▸ **Auszug**:
Nach einer Untersuchung von Varma et al. aus dem Jahre 2006 (Dis Colon Rektum June 2006) haben auch Einflussfaktoren außerhalb des Darms eine Rolle bei der Entstehung.

Gemessen an ihrer Bedeutung für den Erhalt der Lebensqualität besteht anders als bei Malignomerkrankungen kaum eine breite Erkenntnis über die heutigen Möglichkeiten einer Einflussnahme durch geeignete Therapiemaßnahmen.

Wie kann die Stuhlinkontinenz behandelt werden?

Die genaue Einordnung der Störung und die gezielte Therapie geschieht meist erst in der Behandlung durch koloproktologische Spezialisten, die in der Regel nicht an der allgemeinen Krankenversorgung teilnehmen. Hierzulande besteht zudem für die Stuhlinkontinenz - anders als im angloamerikanischen Raum - keine nationale Leitlinie. In Anlehnung daran (ICI-Guideline etc.) wurde 2014 von C. Gingert und F. H. Hetzer ein praktikabler Algorithmus entwickelt, der für die Praxis ein wichtiges Tool darstellt.

▸ **Datenabschnitt**:
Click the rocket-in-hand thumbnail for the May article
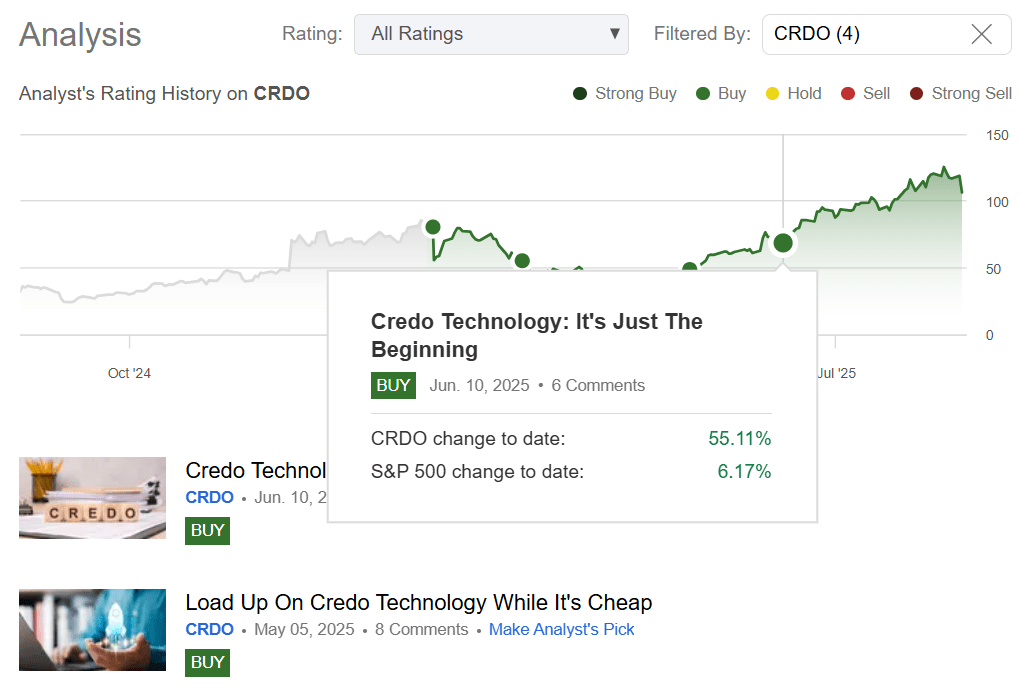 point(92,630)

▸ **Selbst ausprobieren**: Geben Sie den Auszug über Stuhlinkontinenz von „Nach einer Untersuchung“ bis „durch geeignete Therapiemaßnahmen.“ wortgetreu wieder. Die Daten haben keinen Bezug zum Auszug.

▸ **Ihre Antwort**:
Nach einer Untersuchung von Varma et al. aus dem Jahre 2006 (Dis Colon Rektum June 2006) haben auch Einflussfaktoren außerhalb des Darms eine Rolle bei der Entstehung.

Gemessen an ihrer Bedeutung für den Erhalt der Lebensqualität besteht anders als bei Malignomerkrankungen kaum eine breite Erkenntnis über die heutigen Möglichkeiten einer Einflussnahme durch geeignete Therapiemaßnahmen.